╔══
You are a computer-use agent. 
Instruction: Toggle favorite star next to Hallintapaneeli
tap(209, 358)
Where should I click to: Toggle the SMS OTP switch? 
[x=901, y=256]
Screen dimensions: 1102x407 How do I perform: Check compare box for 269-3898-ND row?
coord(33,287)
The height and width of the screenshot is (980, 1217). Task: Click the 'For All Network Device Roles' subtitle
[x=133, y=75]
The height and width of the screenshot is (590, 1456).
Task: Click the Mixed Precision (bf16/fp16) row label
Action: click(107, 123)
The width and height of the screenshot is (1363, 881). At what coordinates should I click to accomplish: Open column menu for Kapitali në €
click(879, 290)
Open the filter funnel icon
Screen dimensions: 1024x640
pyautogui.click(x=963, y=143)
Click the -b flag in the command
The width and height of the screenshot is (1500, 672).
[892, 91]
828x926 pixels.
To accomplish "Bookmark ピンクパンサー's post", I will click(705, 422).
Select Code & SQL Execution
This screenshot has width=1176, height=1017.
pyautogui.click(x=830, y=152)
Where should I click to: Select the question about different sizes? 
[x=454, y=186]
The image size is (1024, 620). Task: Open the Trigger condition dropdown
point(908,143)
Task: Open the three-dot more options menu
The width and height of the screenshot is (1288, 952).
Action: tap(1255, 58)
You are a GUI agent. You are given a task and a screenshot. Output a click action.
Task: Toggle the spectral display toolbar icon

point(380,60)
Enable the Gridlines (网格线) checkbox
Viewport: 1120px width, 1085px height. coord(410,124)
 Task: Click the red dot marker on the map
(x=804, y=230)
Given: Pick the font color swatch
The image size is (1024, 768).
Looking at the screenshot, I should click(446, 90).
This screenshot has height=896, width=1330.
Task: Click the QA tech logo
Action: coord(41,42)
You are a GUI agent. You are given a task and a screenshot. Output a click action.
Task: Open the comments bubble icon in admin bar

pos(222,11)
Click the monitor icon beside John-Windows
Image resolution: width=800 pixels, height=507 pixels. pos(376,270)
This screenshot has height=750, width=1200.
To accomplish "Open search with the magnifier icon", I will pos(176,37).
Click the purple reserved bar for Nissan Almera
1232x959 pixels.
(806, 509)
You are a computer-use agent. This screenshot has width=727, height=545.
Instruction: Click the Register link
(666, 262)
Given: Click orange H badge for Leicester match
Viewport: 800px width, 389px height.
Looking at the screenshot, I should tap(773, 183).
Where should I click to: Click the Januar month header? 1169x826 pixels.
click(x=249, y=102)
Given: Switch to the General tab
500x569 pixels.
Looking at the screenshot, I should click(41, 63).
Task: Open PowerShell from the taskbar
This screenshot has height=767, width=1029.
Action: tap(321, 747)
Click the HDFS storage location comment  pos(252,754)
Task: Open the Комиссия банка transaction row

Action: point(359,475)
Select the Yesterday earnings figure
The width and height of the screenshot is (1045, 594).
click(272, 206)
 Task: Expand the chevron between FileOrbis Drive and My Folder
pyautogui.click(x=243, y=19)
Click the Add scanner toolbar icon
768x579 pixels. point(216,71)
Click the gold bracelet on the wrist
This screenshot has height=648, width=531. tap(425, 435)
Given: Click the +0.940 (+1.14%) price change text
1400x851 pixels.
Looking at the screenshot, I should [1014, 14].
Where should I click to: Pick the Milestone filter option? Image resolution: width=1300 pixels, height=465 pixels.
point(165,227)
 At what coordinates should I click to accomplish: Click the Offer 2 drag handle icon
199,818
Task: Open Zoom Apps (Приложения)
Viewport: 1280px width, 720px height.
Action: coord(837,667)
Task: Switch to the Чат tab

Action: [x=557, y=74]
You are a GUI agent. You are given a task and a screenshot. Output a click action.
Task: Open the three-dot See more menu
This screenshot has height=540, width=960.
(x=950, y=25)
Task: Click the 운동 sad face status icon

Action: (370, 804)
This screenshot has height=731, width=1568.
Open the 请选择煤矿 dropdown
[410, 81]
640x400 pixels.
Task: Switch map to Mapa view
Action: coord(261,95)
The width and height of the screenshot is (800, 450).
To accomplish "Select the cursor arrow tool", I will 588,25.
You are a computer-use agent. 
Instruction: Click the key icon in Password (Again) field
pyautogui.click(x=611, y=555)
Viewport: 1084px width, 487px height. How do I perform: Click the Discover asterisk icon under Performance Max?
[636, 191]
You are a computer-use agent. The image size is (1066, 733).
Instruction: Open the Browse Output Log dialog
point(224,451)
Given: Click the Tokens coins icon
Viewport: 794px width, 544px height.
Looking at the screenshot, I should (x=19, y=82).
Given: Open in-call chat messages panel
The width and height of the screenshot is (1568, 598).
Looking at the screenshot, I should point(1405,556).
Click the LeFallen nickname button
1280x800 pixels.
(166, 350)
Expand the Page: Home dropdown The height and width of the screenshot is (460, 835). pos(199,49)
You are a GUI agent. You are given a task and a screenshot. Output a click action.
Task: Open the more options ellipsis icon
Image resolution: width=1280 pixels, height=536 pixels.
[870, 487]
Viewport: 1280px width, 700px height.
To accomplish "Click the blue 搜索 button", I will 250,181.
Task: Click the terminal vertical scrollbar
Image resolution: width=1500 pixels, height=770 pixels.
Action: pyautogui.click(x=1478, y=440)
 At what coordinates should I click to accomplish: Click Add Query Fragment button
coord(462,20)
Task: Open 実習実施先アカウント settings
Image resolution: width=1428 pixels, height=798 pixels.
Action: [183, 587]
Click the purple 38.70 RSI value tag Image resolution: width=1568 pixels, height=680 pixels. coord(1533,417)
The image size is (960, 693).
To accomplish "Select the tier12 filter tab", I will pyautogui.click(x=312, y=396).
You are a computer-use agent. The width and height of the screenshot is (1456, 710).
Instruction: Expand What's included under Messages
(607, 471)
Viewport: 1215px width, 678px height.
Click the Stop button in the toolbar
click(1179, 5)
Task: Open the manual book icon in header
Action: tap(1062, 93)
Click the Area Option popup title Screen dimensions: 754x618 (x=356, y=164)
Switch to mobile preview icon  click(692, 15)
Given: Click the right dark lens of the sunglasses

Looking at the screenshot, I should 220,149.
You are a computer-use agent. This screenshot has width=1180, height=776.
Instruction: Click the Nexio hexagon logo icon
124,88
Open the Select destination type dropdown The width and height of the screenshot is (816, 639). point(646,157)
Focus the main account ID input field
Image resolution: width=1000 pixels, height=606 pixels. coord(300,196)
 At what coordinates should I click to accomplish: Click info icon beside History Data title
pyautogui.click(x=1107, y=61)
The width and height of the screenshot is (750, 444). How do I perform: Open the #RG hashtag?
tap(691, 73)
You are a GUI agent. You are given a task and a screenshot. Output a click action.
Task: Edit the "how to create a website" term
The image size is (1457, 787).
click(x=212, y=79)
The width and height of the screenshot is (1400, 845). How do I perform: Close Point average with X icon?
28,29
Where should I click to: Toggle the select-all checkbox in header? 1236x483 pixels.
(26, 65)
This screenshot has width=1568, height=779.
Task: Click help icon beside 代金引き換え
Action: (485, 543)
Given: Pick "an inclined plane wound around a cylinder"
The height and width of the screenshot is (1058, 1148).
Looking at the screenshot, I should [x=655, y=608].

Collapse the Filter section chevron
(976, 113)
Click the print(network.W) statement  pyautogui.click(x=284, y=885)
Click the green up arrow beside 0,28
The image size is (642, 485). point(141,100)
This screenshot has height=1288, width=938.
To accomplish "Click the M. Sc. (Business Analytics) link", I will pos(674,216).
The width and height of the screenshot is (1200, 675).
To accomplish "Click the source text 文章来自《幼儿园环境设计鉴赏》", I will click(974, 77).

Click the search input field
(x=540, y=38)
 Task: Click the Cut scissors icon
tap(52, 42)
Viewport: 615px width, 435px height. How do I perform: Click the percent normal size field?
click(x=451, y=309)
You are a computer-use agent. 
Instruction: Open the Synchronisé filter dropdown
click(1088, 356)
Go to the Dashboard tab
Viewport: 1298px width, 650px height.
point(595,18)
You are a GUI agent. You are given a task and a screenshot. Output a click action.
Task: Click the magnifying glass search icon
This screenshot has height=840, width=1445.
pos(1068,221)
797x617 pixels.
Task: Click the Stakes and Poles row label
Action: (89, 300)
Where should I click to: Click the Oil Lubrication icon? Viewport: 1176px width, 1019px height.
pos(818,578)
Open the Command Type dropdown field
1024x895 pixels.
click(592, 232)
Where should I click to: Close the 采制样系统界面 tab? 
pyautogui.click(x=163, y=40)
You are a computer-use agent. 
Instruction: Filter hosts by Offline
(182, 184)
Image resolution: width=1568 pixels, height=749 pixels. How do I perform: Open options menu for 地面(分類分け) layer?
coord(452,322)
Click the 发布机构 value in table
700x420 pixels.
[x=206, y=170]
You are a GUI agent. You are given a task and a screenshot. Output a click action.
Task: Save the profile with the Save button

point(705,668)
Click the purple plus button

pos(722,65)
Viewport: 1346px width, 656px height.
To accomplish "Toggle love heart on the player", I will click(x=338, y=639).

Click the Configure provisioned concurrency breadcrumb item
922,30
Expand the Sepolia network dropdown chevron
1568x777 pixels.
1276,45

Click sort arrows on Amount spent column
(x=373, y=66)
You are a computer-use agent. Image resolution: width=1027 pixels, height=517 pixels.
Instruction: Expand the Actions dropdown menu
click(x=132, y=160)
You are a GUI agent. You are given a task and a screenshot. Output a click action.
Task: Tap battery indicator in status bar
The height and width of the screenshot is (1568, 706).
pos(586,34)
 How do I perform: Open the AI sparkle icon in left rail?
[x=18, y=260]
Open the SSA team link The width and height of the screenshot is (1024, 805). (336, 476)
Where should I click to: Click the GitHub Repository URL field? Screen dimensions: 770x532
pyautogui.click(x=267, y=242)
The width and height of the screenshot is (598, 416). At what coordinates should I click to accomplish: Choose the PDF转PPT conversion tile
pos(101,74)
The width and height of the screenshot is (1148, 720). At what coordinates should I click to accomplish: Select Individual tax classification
╚══
WHAT IS BEING ASKED =>
Every line above that holds the string "three" should be copied out.

SOLUTION TO THE PROBLEM =>
Task: Open the three-dot more options menu
Task: Open the three-dot See more menu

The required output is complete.